I grieve for my lost subjects reveals biographer Sir Michael Holroyd

Doyen biographer Sir Michael Holroyd (pictured) revealed that he suffers from a state of grief when he comes to the end of his books as he has to relate the funeral of his subject.

“I feel I am a comic writer who has been fated to write tragedies because in the end they die,” he told a packed Marlborough Literary Festival audience at the town hall on Friday night.

“I am a slow writer and my books take a long time to write.  I have a longing to finish them.  Can I do it?  I ask.  Can I do it?  Then I do finish it – and there’s a sense of grief.”

“And my occupation’s gone.  These are people whose deaths I have to present.  I have to be there at the end.  It’s a strange feeling.”

But 76-year-old Sir Michael added: “I think you should feel some grief if a book is to be a living thing.  So it’s an odd situation.  I long for something – the end of the book – and when I get there it’s not quite what you want.”

Sir Michael, award-winning author of acclaimed biographies of Bernard Shaw, Augustus John and Lytton Strachey, was in conversation at the festival with Observer journalist Robert McCrum, who described Sir Michael as “the head of our profession”.

And McCrum told the audience: “The good thing about Marlborough is that it’s about literature, not celebrity.  A couple of the major festivals that used to be good have been ruined by celebrity and the media.  It’s good to see a festival that puts books first.”

Sir Michael, whose latest biography is called A Book of Secrets, detailed some of his own, in particular  how close a biographer becomes to his subject.

“You’ve got their letters in your hand, you have their journals, you can see what’s been crossed out,” he said.  “You’re there.  And you also know something that’s going to happen in the future which they don’t know yet.”

He referred to Lytton Strachey’s extraordinary love affair with Carrington, a subject which became a film.  “I held her books in my hand and her letters, and I was taken over by them for a time,” he confessed.

“I was closer to dead people than alive ones, which is a dangerous place to be.”

Research for his biographies have taken him round the world and he always faces the dilemma of preferring the research to the writing aspect when he finds he has reached the moment of decision.

One problem is that all of us have incomplete memories.  “There is a layer of what you might call fiction in our factual lives,” he explained.  “Everybody has it.  People do remember things incorrectly.”

While novelists had taught him how to tell a story, he suffered from the problem of not being able to invent.

“I can speculate but I can’t invent,” he said.  “But what you do is use short quotations from letters or journals in inverted commas, just as a novelist would use dialogue to bring a story immediately to life.”

Nevertheless, the task of a biographer in recreating someone was a much longer process.
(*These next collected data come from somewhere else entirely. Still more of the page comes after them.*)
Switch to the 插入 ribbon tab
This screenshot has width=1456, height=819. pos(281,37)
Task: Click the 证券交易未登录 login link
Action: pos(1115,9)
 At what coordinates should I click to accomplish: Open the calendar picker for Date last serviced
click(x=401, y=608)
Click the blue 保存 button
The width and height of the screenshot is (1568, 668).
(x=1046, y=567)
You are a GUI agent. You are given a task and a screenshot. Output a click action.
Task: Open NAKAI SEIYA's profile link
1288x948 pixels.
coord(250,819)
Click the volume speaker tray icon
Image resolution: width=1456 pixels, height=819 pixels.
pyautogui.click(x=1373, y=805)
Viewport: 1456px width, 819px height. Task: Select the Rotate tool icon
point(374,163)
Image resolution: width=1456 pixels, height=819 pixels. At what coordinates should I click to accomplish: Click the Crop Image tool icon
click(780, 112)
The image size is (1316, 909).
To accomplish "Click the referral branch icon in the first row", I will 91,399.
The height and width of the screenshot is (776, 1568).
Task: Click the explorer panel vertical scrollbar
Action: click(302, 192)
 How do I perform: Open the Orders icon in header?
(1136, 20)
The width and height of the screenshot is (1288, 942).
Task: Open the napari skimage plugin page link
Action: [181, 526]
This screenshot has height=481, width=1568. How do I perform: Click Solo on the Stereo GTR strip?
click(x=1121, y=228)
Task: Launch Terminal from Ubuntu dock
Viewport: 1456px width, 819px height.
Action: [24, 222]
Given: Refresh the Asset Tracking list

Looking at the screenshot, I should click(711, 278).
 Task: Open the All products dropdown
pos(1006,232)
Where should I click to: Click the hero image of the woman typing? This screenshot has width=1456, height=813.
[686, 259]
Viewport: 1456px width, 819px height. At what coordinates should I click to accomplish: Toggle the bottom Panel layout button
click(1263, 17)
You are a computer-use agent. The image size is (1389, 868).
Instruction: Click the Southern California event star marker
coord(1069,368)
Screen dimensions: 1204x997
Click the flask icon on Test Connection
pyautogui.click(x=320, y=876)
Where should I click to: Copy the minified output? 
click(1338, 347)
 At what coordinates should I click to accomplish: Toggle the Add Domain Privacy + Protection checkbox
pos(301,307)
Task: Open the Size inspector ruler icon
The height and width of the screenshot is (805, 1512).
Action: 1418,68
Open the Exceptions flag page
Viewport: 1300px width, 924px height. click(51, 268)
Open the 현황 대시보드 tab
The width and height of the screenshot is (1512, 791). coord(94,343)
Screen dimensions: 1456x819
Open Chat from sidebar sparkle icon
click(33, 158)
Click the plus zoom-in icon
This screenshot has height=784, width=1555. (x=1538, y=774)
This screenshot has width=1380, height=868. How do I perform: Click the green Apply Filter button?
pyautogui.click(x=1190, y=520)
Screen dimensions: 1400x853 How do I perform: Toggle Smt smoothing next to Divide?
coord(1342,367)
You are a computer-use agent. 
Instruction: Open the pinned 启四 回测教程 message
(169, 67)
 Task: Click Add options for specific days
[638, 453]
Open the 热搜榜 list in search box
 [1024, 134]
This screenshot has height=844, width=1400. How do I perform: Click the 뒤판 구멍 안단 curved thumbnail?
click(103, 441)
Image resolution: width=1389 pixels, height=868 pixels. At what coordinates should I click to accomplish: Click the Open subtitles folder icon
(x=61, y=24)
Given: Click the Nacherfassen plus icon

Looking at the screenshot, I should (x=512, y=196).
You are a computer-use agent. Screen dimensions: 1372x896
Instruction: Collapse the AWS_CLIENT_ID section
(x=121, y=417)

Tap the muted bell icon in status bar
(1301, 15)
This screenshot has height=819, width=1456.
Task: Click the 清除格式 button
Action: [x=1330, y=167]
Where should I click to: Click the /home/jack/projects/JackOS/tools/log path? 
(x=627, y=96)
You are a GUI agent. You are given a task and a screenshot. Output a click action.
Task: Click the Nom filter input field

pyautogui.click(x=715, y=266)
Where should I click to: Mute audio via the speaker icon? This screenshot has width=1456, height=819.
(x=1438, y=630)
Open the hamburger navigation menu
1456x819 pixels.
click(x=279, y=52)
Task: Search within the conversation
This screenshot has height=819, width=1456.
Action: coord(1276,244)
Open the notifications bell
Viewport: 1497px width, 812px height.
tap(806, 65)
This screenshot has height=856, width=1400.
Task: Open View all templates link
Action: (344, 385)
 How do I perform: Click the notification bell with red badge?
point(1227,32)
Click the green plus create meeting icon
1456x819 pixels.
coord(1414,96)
“A good day's writing is when you’ve actually discovered something from the act of writing,” Sir Michael revealed.  “There are many bad days.  I still do all my first drafts with a pen – and I have a wastepaper basket, a very big one, beside me.”

“There are a lot of times when you have a problem, when you can’t connect or interpret something.  Then I go off to bed.  And in the morning there I some idea of a solution, some clue.”

“It’s what Stephen King calls the boys in the basement.  I always rely on them to sort out my problems.  It’s very true that you go to bed with a puzzle, then you wake up in the morning and the puzzle is gone.”